The Million Dollar Question

One question. One simple little question that if answered consistently could be worth millions, not to mention improved happiness and health. Before I give you this powerful question, let me explain why this question will literally change your life. In 2006 after just helping the St Louis Cardinals win their first world championship in 20 years, I was asked to identify the psychological characteristics that would help the team select future draftees with the greatest potential for high level success. While searching for the magical combination of mental make-up, I stumbled across the importance of optimism. Many researchers consider optimism, the ability to focus on solutions especially in the face of adversity, as the key to improved health, happiness and success.

For years we have heard the importance of “be positive,” but prior to this one little question, very few knew exactly how to be optimistic and positive. Granted, being positive is abnormal, the truth is our minds are built in a way that it is easier to focus on problems than it is to emphasize solutions. When I present this topic to large groups, I illustrate the point by showing a photograph of a beautiful desert landscape with majestic snow-cap mountains in the background with an oil pipeline running through the middle of the photo. I take the photo down and ask attendees to write down what they remember most at which point 90% list the pipeline as the most remembered item. We see and focus on that which is wrong instead of seeing all the positive and good. The tendency to emphasize problems is something I call PCT, problem centric thought. PCT is the biological reason why being positive is so difficult.

The great news is that we have the capacity to train ourselves to overcome PCT and become optimistic. The key to optimism lies in the simple question: what is one thing I can do differently that could make this better?  

Jack Welch, GE’s former boisterous boss, created an equation of human characteristics to identify potential leaders which was used as hiring methodology at GE. For years Welch used the 4E+P equation (Energy + Energizer + Edge + Execution + Passion) in determining who had the metal edge to succeed on the GE executive team. Considering that the average CEO earns $10,408,054 annually, whereas the annual income for a non-executive is $50,233.00, a leadership position seems rather enticing.

With Welch’s leadership equation in mind, there is, of course, a method of learning how to develop the 4E+P characteristics. According to researchers like Daniel Goleman (Emotional Intelligence) the most effective method of developing Welch’s traits and leadership capabilities is to hone in on becoming more optimistic. Optimism appears to be the key trait for increasing success, happiness, and health.

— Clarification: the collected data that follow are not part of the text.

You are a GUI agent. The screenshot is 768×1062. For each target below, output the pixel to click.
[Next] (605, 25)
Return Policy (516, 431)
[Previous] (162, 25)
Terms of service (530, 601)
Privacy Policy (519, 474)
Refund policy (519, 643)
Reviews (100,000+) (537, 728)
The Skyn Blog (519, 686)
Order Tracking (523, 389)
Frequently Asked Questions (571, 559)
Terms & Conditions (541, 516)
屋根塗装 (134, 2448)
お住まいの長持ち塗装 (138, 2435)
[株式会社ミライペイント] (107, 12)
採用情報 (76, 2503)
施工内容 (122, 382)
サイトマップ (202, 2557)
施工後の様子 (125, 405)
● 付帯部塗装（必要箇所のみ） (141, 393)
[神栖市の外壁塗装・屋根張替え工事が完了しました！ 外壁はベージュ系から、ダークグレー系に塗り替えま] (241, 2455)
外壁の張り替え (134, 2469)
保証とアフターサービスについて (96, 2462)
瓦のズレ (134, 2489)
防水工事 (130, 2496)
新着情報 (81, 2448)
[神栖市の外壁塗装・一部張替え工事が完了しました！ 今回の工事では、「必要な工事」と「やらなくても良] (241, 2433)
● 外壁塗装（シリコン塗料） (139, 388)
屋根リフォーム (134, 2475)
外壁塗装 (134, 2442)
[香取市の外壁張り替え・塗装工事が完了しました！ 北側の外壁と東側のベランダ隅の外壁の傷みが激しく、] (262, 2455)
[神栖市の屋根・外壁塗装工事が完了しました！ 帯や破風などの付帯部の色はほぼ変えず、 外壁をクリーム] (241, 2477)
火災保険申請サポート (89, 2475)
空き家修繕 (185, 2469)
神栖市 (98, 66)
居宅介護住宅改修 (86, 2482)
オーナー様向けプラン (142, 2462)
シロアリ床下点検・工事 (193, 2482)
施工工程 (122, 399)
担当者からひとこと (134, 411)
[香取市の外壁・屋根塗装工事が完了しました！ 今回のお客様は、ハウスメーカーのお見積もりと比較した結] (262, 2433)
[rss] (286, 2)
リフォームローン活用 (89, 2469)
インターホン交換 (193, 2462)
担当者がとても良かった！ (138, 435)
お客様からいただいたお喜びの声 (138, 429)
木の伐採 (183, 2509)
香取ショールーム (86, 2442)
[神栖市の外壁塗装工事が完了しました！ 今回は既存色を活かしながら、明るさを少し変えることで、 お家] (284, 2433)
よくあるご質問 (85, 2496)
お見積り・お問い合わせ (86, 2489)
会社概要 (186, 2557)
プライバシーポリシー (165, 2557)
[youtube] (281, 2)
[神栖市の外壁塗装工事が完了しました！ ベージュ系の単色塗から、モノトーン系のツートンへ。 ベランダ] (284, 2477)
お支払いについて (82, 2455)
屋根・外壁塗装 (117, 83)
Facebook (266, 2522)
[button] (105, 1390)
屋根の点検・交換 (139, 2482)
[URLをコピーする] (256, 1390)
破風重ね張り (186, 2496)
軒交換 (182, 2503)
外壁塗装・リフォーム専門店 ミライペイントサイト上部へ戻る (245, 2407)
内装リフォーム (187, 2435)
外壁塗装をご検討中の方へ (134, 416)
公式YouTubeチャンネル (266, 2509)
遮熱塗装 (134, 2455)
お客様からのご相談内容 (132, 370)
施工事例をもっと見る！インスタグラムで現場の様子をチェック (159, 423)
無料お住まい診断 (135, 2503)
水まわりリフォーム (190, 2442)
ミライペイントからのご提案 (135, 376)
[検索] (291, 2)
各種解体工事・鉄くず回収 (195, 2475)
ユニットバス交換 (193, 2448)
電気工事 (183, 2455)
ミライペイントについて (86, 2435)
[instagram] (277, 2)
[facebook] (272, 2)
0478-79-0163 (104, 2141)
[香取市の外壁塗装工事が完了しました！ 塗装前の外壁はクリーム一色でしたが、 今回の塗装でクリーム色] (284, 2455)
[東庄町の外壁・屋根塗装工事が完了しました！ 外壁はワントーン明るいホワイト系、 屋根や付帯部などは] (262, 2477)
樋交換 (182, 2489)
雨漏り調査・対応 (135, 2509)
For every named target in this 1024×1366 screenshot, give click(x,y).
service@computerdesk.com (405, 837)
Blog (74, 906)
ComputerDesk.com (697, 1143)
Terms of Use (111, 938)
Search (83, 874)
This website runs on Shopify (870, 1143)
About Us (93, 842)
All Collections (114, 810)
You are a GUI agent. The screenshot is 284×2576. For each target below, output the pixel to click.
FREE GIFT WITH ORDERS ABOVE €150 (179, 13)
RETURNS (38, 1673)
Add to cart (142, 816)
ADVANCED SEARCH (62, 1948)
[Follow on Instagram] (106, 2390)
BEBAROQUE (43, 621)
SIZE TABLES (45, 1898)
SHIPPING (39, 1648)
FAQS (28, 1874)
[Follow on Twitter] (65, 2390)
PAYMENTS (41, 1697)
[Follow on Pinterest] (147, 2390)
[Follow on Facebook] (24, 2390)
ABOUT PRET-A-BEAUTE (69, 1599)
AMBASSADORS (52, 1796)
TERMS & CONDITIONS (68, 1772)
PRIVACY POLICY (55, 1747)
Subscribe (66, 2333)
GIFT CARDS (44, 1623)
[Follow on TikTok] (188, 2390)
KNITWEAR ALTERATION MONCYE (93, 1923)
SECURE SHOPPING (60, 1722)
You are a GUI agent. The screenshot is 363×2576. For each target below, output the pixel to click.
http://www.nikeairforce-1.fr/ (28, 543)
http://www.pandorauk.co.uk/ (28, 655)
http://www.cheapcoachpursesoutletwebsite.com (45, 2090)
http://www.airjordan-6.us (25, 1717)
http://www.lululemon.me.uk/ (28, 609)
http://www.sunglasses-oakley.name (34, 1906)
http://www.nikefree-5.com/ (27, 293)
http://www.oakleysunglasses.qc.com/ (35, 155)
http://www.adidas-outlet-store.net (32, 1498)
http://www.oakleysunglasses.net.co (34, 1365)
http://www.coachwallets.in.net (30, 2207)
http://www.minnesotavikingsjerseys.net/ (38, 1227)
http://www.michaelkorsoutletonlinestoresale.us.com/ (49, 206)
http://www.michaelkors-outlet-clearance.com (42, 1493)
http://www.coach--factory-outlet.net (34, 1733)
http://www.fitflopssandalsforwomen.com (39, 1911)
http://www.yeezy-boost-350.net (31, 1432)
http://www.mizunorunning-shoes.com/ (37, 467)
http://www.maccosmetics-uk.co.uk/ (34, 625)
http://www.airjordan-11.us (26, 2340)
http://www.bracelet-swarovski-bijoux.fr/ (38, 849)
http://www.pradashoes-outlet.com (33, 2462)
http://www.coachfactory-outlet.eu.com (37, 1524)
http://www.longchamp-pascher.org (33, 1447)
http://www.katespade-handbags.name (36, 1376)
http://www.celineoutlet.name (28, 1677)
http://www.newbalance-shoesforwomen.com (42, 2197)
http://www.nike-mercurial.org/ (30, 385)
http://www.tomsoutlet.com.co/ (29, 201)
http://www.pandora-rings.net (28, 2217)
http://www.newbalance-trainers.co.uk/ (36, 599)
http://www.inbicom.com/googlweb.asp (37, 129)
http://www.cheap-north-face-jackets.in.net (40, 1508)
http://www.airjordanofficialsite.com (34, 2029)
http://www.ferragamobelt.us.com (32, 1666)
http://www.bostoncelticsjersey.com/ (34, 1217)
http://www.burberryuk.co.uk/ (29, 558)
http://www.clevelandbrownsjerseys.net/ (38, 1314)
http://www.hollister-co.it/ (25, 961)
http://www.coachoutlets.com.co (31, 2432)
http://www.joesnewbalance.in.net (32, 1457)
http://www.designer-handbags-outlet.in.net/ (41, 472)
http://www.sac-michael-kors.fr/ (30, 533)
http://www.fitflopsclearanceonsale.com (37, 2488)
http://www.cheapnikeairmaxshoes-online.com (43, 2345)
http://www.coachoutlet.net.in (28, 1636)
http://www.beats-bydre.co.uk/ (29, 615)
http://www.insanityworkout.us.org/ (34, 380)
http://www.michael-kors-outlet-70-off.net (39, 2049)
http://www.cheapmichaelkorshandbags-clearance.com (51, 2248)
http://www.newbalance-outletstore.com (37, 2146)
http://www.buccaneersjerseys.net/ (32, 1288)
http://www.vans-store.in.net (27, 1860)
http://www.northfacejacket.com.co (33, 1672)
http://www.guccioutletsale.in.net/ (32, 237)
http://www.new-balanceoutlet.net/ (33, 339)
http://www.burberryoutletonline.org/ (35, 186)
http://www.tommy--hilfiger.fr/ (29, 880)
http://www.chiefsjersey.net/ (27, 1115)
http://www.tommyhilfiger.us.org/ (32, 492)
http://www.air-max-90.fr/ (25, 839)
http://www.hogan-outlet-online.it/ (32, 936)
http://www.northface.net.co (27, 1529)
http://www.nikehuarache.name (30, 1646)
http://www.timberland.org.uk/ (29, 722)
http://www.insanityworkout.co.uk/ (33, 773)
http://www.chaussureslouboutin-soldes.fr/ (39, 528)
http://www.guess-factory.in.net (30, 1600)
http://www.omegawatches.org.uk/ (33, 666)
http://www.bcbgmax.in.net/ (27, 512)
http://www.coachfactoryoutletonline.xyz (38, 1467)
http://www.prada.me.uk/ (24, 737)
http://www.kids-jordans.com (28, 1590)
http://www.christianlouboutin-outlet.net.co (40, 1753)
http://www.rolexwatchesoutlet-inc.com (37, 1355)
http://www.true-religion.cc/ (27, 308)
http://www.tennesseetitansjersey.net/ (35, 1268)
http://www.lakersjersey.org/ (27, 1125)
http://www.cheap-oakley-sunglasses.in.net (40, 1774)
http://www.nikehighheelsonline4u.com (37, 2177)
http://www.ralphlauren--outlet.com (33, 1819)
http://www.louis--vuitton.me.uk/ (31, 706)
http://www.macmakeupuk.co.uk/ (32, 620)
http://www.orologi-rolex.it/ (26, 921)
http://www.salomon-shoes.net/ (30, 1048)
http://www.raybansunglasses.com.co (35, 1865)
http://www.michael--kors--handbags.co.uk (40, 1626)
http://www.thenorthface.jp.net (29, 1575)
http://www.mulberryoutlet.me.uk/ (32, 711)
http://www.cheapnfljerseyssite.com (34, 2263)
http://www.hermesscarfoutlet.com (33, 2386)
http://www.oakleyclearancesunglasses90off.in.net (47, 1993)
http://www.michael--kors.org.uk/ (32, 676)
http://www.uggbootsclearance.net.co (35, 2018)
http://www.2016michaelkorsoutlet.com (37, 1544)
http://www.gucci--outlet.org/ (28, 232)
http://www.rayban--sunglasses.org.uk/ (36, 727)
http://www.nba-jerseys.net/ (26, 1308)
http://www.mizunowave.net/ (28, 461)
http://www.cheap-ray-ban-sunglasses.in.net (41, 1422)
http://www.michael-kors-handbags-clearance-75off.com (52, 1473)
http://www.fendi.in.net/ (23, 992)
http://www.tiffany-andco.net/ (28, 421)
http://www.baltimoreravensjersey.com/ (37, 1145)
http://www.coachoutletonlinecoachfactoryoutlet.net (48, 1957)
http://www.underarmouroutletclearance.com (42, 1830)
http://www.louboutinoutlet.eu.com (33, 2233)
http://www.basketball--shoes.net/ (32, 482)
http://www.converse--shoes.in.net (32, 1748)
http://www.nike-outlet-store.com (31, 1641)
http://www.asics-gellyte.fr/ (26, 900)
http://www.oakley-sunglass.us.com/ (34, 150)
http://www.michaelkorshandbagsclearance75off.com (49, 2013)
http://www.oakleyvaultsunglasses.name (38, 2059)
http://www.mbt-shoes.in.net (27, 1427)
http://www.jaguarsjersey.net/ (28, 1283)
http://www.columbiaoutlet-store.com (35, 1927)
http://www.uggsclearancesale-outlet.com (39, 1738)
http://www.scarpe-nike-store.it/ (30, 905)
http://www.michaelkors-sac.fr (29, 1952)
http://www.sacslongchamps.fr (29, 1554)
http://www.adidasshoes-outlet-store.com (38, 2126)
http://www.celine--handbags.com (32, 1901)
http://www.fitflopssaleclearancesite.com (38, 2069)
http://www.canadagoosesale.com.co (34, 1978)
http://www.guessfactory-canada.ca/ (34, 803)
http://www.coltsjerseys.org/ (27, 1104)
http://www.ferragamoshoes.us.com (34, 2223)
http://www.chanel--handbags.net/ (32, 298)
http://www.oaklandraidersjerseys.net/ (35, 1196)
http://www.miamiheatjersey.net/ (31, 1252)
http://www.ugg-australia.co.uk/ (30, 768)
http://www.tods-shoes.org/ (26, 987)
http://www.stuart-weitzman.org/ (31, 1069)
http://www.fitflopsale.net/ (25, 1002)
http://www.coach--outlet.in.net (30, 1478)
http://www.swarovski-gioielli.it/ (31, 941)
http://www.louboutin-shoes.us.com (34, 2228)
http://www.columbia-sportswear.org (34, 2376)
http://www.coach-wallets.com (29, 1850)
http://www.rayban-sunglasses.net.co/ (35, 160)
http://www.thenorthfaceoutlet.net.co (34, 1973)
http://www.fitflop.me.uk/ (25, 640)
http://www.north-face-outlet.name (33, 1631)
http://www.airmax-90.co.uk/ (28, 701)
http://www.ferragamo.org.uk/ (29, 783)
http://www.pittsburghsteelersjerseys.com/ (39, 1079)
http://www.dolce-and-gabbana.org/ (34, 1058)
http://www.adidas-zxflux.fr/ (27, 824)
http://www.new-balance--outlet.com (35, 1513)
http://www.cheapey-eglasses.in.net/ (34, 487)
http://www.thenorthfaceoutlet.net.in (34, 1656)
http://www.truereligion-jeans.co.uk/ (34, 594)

Additional research suggests that modeling a positive attitude reduces injury and sickness by 30 percent and can even extend a person’s life by 14 years. In his groundbreaking book Learned Optimism, Seligman outlines how optimism undoubtedly impacts an individual’s ability to improve many of the very characteristics that Jack Welch and other employers look for in job applicants.

The good news–we all have the capacity for change. We are able to overcome our human tendency to focus continuously on problems and actually become solution-focused and optimistic simply by answering the question (what is one thing I can do differently that could make this better?) every time we catch ourselves thinking negatively.  

Be sure to follow a few guidelines when using the million dollar question: 

  • The + 1 Concept: Focus on improving, not perfecting. You do not need complete resolution of the problem. You only need improvement. Consistent improvement over time leads to resolution. With this in mind, all  problems have a +1 solution.


  • Be Relentless: Within 60 seconds, turn every problem thought into a solution focus.


  • Utilize the Socratic Power: The power of this tool lies in its use as a question.  Avoid answering this question for another person. Encourage others to develop their own solutions by answering for themselves.

How do we learn to become solution-focused? Some people are better at it than others. But the truth is that most of us are already somewhat solution-focused.  The path to greatness begins by becoming more solution-oriented until focusing on solutions becomes the norm.

Expectancy theory states, that which we focus on expands. If we continue to allow ourselves to focus on problems, we will actually have more problems. Conversely, asking and answering the question (what is one thing I can do differently that could make this better?)  within 60 seconds of PCT occurring will literally cause our level of optimism and success to grow.

Any time you catch yourself thinking about what is going wrong in your life, be relentless about asking this question (what is one thing I can do differently that could make this better?). Keep asking until you identify a potential solution to your problem.

The mere identification of a potential plan for a solution is helpful, as it breaks the negative cycle of thought.  You will obviously need to put energy into the execution of the solution, but the essential first step in getting started is realizing that something can be done to improve any situation.